The first thing to check when warmup not helping is whether your DNS records are correctly configured. Send a test email and verify that SPF, DKIM, and DMARC all show "pass" in the headers. Warming up an account with broken authentication is counterproductive because the engagement signals generated during warmup are associated with an unauthenticated sender. Email providers learn to distrust your domain rather than trust it. Fix any failing DNS records before continuing warmup.
Look at where your warmup emails are actually landing. If your warmup tool reports high engagement but your warmup emails are going to spam at Gmail or Outlook, the engagement signals are not producing the expected result. This can happen when the warmup service uses a small, detectable pool of accounts that email providers have identified as a warmup network. The opens and replies look artificial rather than genuine, and providers discount them. If warmup emails are consistently hitting spam, the warmup quality itself is the problem.
If you ramped warmup volume too quickly, you may have triggered the same spam signals that warmup is supposed to prevent. Starting at 30 warmup emails per day on a brand new account is too aggressive. Start at 5 to 10 per day and increase by no more than 3 to 5 per day every few days. Check your warmup tool's settings to confirm the volume schedule is conservative. If you increased too fast, reduce back to the starting volume and rebuild slowly.
If your domain or sending IP is on a blacklist, warmup cannot overcome that. Blacklisting overrides the positive signals warmup generates. Run your domain and IP against major blacklists. If you find a listing, resolve it and get delisted before continuing warmup. Similarly, if the domain had previous email warmup problems from a prior owner or from your own earlier sending, the starting reputation may be too negative for standard warmup to overcome. Check Google Postmaster Tools for your domain reputation rating.
If warmup emails are reaching the inbox with good placement but your cold emails still land in spam, the problem is not warmup. It is your cold email content, volume, or list quality. Warmup builds baseline reputation, but spam trigger words, high bounce rates, or excessive volume in your actual campaigns can override that baseline. In this case, keep warmup running and focus on fixing the campaign level issues: simplify content, reduce volume, and verify your prospect list.
Always verify DNS authentication before starting warmup. Use a warmup service that sends to a large, diverse set of real mailboxes across multiple providers. Start at conservative volumes and increase gradually. Monitor inbox placement rates during warmup rather than just engagement metrics. If warmup deliverability stalls, investigate rather than simply increasing volume. Warmup is a diagnostic tool as much as a reputation builder. Stalled warmup tells you something else is wrong.
EmailQo includes built in warmup on every plan that runs alongside your cold campaigns. Before warmup begins, the pre send inbox health checks validate your DNS authentication to ensure warmup starts on a solid foundation. The warmup runs continuously to maintain positive engagement signals even after you start outreach, preventing the common problem of warmup deliverability degrading once cold email volume is added.

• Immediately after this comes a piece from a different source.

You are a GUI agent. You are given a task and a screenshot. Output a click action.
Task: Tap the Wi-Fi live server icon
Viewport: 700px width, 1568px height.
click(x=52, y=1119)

You should see inbox placement rates improving within the first one to two weeks. If after two weeks of warmup your inbox placement is still below 70 percent, something is wrong beyond what warmup alone can fix. Investigate DNS, blacklisting, and domain reputation as described above.
Do not stop warmup. Instead, pause and fix the underlying issue first, then restart warmup. Stopping warmup removes the positive engagement signals entirely, which makes the situation worse. Fix DNS, resolve blacklisting, or reduce volume, then let warmup continue building on that corrected foundation.
If your email provider suspended and then reinstated the account, you can attempt warmup, but recovery will be slower because the account carries negative history. Start at the lowest possible volume and expect warmup to take four to six weeks rather than two to three. If the account was permanently suspended, you will need a new account on a new domain.